A Treatise on Grinding
Grinding the edges of cutting tools is another of those areas of woodworking, like sharpening and cutting dovetails, that have taken on an almost mystical aspect. Here too, the truth is far less glamorous. Having a grinding wheel designed to run cool with hardened steel will solve most all grinding problems. As previously mentioned in the sharpening treatise, the grinding angle is not nearly as critical as the consistency of the angle. Shoot for 25 degrees for plane blades and most chisels, and 35 degrees for mortise chisels, but don't obsess about the angle. Do obsess about keeping the bevel flat by not changing the grinding angle during the process.
Some people buy expensive grinders that run at half speed, hoping to keep from burning tools. These grinders are nice, but they won't compensate for having the right wheel, and once you have the right wheel, you probably won't feel that you need the slow speed grinder any more. The Norton white wheels are designed for this purpose and run very cool. You can still burn an edge, but with a little care you won't.
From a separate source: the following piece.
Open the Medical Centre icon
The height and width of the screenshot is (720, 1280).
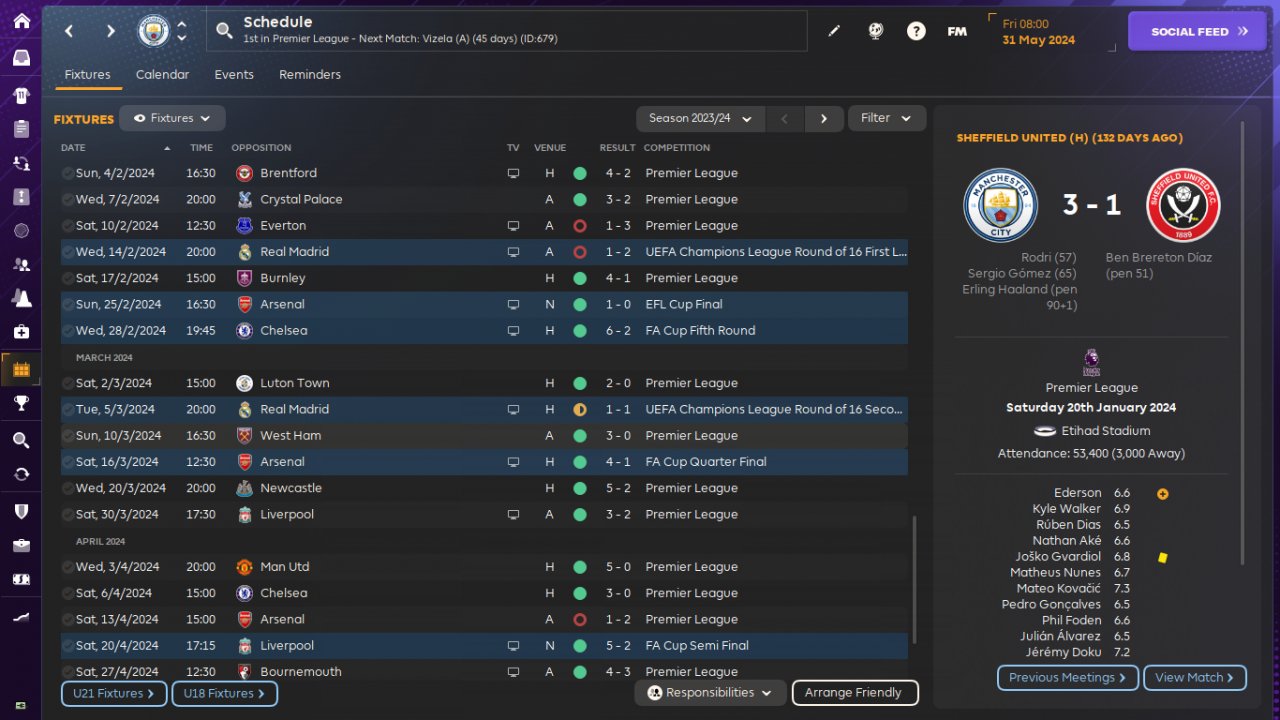tap(21, 332)
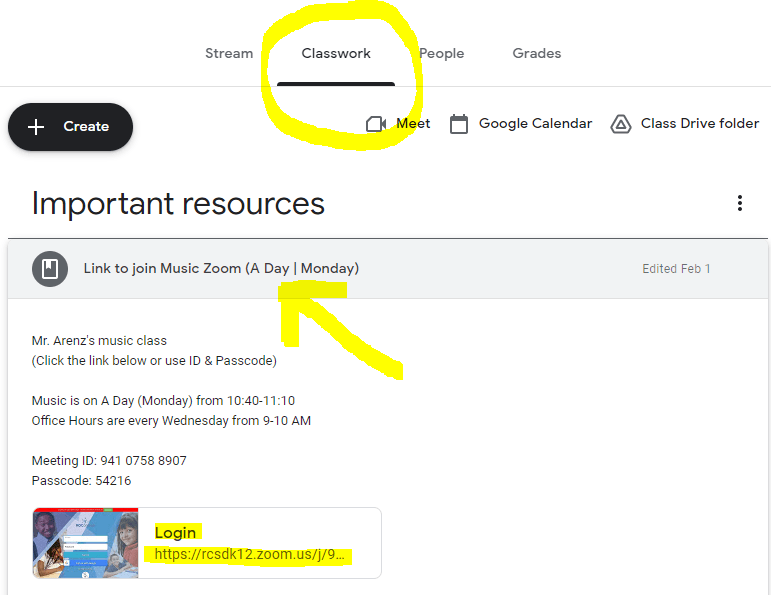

The most difficult blades to grind are complex molding plane and carving chisel blades. For these we recommend a Dremel tool, and a steady hand. Do as much as you can by hand, using sharpening slips. Norton offers a complete line of sharpening slips, we recommend you start with a few sizes of medium Crystolon and Fine india slips. It takes longer, but you won't ruin a tool with a stone like you can by grinding too much. With antique molding planes, only the cutting edge is steel, laid onto a soft iron foundation. With these, you can often use needle files instead of a power tool. If possible, this is a safer and preferred solution. If your files can't cut the steel, you can still remove the soft iron behind the steel and then just finish up with a stone.